People consistently underestimate exponential growth. Researchers call this exponential growth bias, and it’s remarkably persistent. Even people who are aware of the bias still fall for it. The classic illustration is the legend of grains of rice on a chessboard: place one grain on the first square, two on the second, four on the third, and double each time. By the 64th square, you’d need more than 18 quintillion grains, enough rice to bury entire countries. Almost nobody intuits that number correctly.

The reason for the bias is that our intuition tends to think in straight lines. When we see something growing, we instinctively project the recent rate of increase forward as a constant addition rather than a constant multiplication. This matters in practical situations. During the early stages of an epidemic, for example, case counts double on a regular schedule, but most people mentally project a linear continuation of recent daily numbers. The result is that the eventual scale of the outbreak feels shocking, even though it was mathematically predictable from the start.

Computing: Linear vs. Exponential Time

In computer science, the distinction between linear and exponential determines whether a problem is solvable in practice. An algorithm that runs in linear time does an amount of work directly proportional to the input size. Double the input, double the time. Searching through a list one item at a time is a classic example.

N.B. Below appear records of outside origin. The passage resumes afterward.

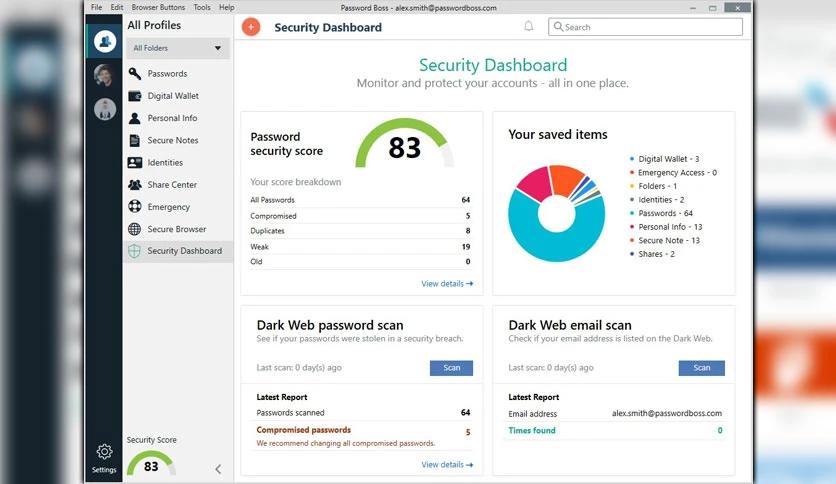Image resolution: width=836 pixels, height=484 pixels.
Task: Click the Search input field
Action: coord(645,27)
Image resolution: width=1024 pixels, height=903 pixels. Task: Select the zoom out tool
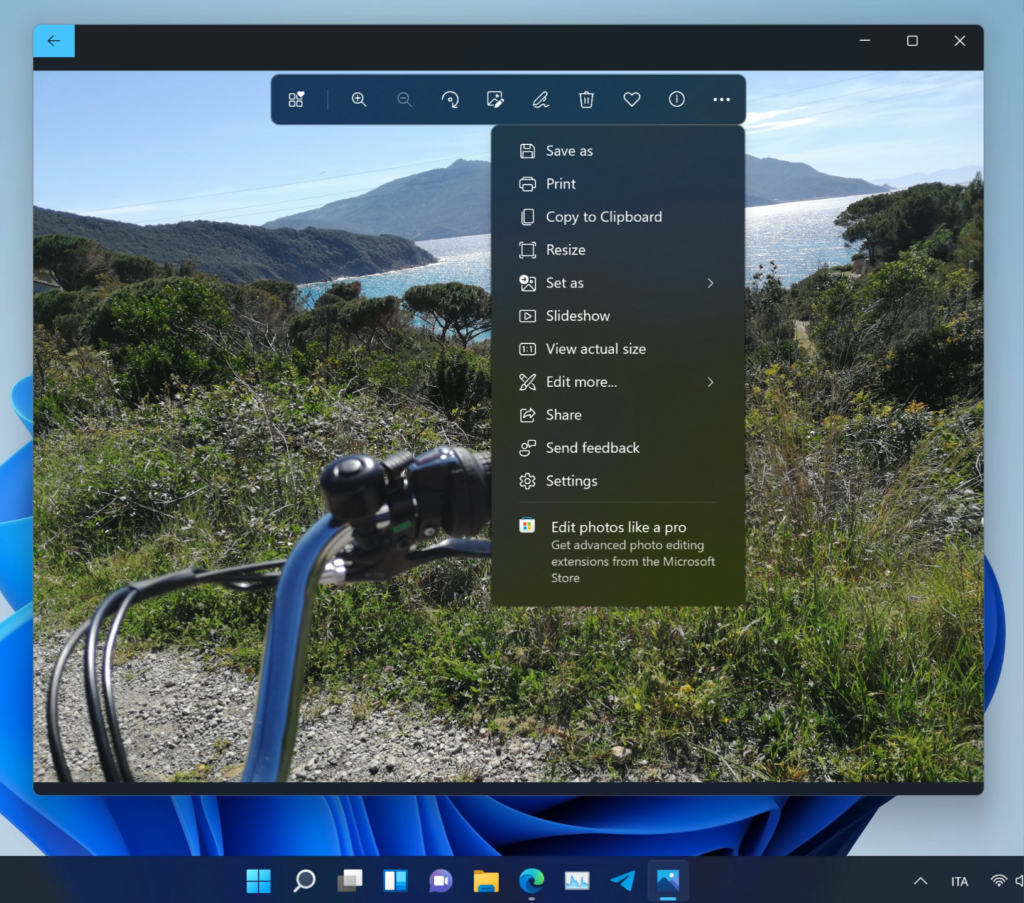404,99
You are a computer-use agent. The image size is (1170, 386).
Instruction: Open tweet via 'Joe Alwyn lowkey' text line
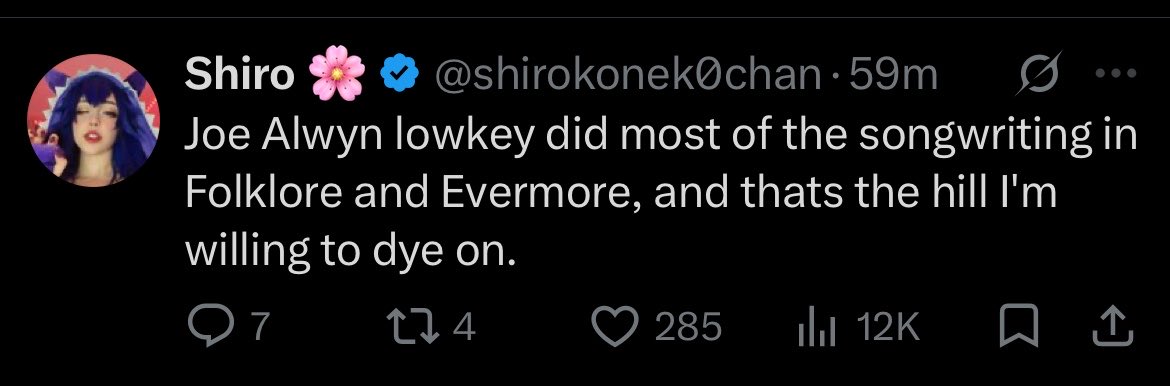click(660, 136)
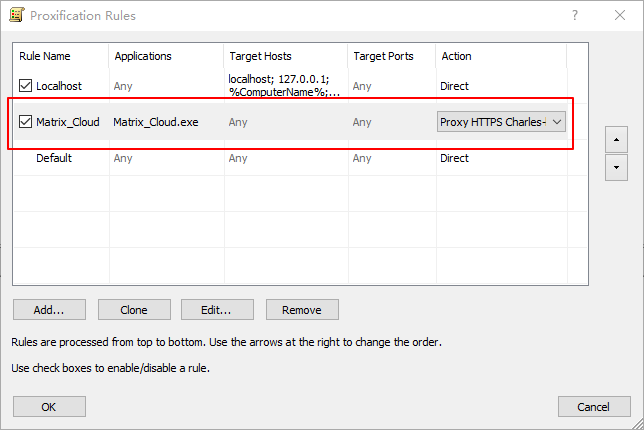Move selected rule down with arrow

617,167
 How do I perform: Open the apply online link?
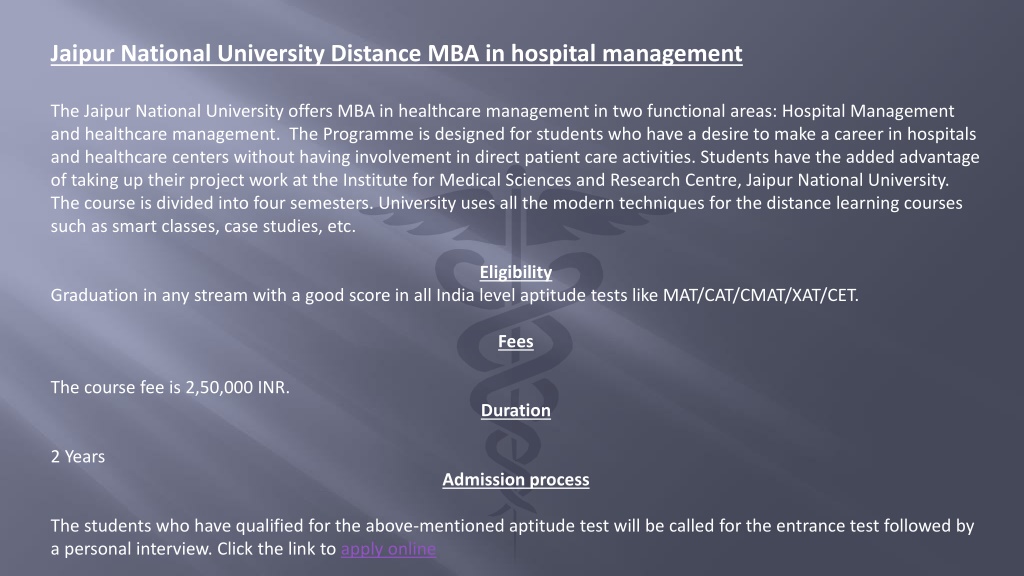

An algorithm that runs in exponential time (often written as 2^n) does work that doubles with every single additional input element. Add one more item to the input and the computation time doubles. Add ten more items and the time increases by a factor of about 1,000. Add just 50 more and you’re waiting longer than the age of the universe. This is why problems classified as exponential-time are considered effectively unsolvable for large inputs, even on the fastest hardware available. The gap between linear and exponential isn’t just academic. It’s the boundary between “runs in a fraction of a second” and “never finishes.”

A Quick Way to Remember

  • Linear: grows by adding the same number each step. Straight line. Predictable and steady.
  • Exponential: grows by multiplying by the same factor each step. Curve. Slow at first, then overwhelmingly fast.

The difference comes down to addition versus multiplication. Over short periods or small numbers, they can look similar. Over longer stretches, exponential growth leaves linear growth so far behind that the two aren’t even comparable. That’s true whether you’re tracking money in a savings account, bacteria in a petri dish, or transistors on a chip.